Clinical Implications and Management Considerations
Zamboni et al. emphasized that early-phase CT angiography improves pseudoaneurysm detection, which was not a major finding in our study but remains a critical consideration.13.
This study highlights the significant prevalence (21%) of vascular complications in pancreatitis, with splenic vein thrombosis (50%) being the most common, followed by portal vein
(13%) and superior mesenteric vein (3%) thrombosis. The findings reinforce that MDCT with multiphase imaging is indispensable for early detection, characterization, and management of these complications, which can range from asymptomatic thrombosis to life-threatening sequelae like variceal hemorrhage or mesenteric ischemia.
The high incidence of collateral circulation (55.5%) and varices underscores the risk of portal hypertension in chronic cases, necessitating close radiological surveillance. Additionally, splenomegaly (22.2%) and ascites (23.8%) were frequent associated findings, further emphasizing the systemic impact of pancreatitis-induced vascular pathology.

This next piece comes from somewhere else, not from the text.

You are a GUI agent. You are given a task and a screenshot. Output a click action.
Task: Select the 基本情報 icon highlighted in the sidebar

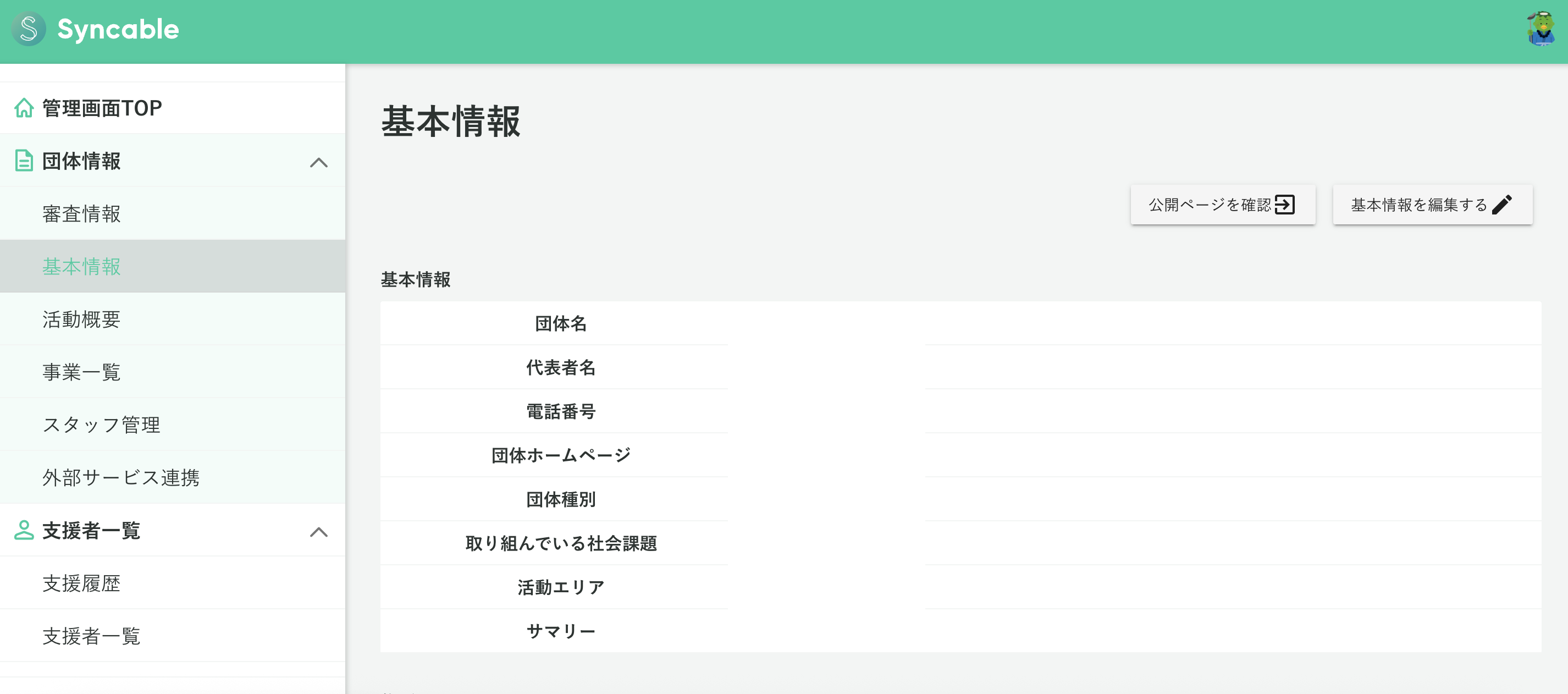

In summary, radiologists and clinicians must maintain a high index of suspicion for vascular complications in pancreatitis, leveraging advanced cross-sectional imaging to guide timely intervention and improve patient outcomes. Early identification through CT imaging can facilitate prompt intervention, potentially reducing morbidity and mortality.
Future prospective studies with larger cohorts are needed to further stratify risk factors and optimize management.